## GIVEN EXERCISE:
State how many lines in the data below contain the word "agent", giving only the number.

## RECORD EXCERPTS:
● ● ● ●

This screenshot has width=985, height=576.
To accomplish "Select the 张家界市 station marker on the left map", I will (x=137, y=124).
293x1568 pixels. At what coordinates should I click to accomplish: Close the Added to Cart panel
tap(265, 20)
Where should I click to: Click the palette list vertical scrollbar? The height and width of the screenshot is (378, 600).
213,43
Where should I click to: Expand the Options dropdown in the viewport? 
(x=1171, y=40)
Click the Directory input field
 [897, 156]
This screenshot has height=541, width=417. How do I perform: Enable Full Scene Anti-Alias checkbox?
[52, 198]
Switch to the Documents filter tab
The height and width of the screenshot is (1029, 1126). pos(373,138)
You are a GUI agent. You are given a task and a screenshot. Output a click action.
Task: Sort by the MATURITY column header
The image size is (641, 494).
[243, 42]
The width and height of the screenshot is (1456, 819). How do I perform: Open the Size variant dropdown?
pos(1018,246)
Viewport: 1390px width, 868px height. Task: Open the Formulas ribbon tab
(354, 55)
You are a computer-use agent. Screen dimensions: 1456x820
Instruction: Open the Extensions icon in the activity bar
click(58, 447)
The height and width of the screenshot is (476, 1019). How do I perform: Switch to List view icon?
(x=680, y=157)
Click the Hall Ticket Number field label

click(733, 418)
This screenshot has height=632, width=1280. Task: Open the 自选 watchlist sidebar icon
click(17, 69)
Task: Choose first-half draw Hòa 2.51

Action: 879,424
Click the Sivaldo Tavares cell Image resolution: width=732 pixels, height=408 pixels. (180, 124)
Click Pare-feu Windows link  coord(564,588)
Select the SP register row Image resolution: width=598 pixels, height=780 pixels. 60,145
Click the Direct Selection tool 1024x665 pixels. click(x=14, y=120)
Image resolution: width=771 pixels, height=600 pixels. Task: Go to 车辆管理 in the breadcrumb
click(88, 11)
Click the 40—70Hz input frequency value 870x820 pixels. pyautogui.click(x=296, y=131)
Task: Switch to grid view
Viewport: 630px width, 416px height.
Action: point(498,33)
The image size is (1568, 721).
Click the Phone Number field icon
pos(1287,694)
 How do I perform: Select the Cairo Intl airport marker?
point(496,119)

● ● ● ●

## SOLUTION TO THIS TASK:
2